摘要:本文介紹如何使用Hudi自帶入湖工具DeltaStreamer進行數據的實時入湖。
本文分享自華為雲社區《華為FusionInsight MRS實戰 - Hudi實時入湖之DeltaStreamer工具最佳實踐》,作者: 晉紅輕 。
背景
傳統大數據平台的組織架構是針對離線數據處理需求設計的,常用的數據導入方式為采用sqoop定時作業批量導入。隨着數據分析對實時性要求不斷提高,按小時、甚至分鍾級的數據同步越來越普遍。由此展開了基於spark/flink流處理機制的(准)實時同步系統的開發。
然而實時同步從一開始就面臨如下幾個挑戰:
- 小文件問題。不論是spark的microbatch模式,還是flink的逐條處理模式,每次寫入HDFS時都是幾MB甚至幾十KB的文件。長時間下來產生的大量小文件,會對HDFS namenode產生巨大的壓力。
- 對update操作的支持。HDFS系統本身不支持數據的修改,無法實現同步過程中對記錄進行修改。
- 事務性。不論是追加數據還是修改數據,如何保證事務性。即數據只在流處理程序commit操作時一次性寫入HDFS,當程序rollback時,已寫入或部分寫入的數據能隨之刪除。
Hudi就是針對以上問題的解決方案之一。使用Hudi自帶的DeltaStreamer工具寫數據到Hudi,開啟–enable-hive-sync 即可同步數據到hive表。
Hudi DeltaStreamer寫入工具介紹
DeltaStreamer工具使用參考 https://hudi.apache.org/cn/docs/writing_data.html
HoodieDeltaStreamer實用工具 (hudi-utilities-bundle中的一部分) 提供了從DFS或Kafka等不同來源進行攝取的方式,並具有以下功能。

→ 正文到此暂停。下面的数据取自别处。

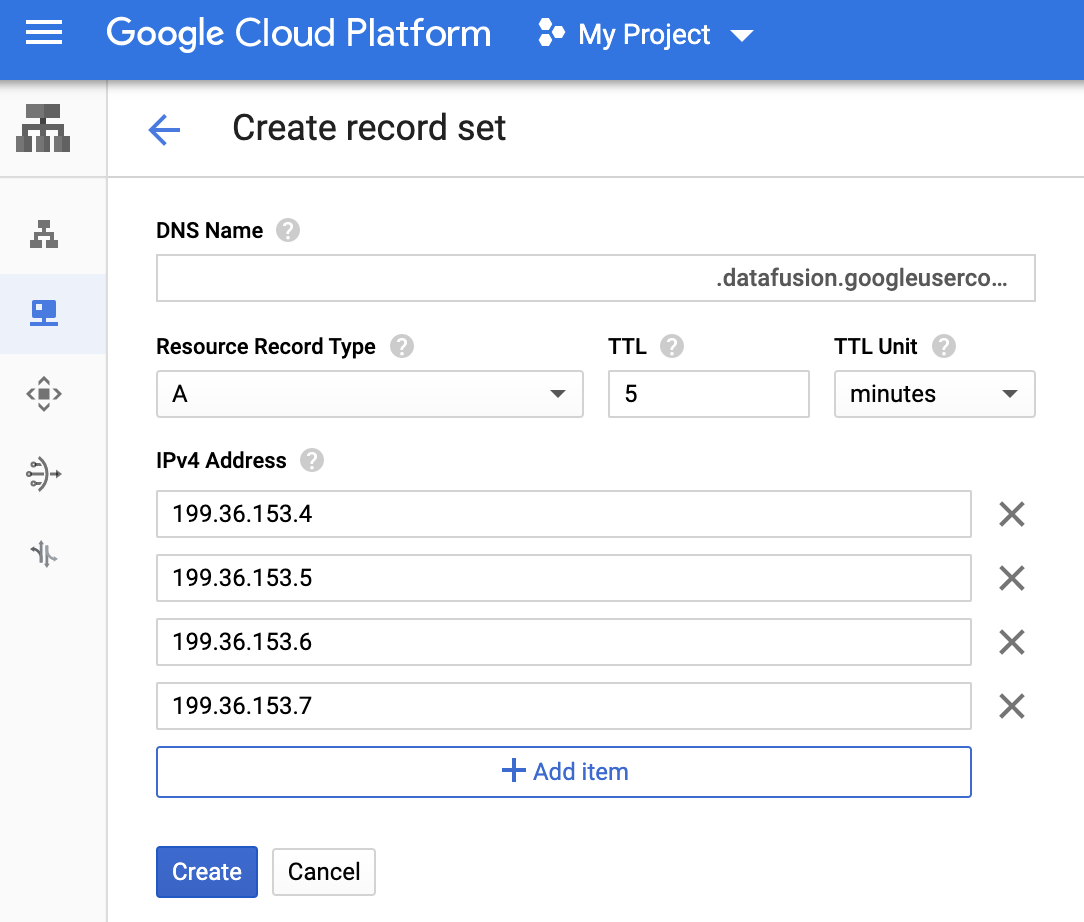
Task: Click the Network services product icon
Action: point(43,128)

- 從Kafka單次攝取新事件,從Sqoop、HiveIncrementalPuller輸出或DFS文件夾中的多個文件
- 支持json、avro或自定義記錄類型的傳入數據
- 管理檢查點,回滾和恢復
- 利用DFS或Confluent schema注冊表的Avro模式。
- 支持自定義轉換操作
場景說明
- 生產庫數據通過CDC工具(debezium)實時錄入到MRS集群中Kafka的指定topic里。
- 通過Hudi提供的DeltaStreamer工具,讀取Kafka指定topic里的數據並解析處理。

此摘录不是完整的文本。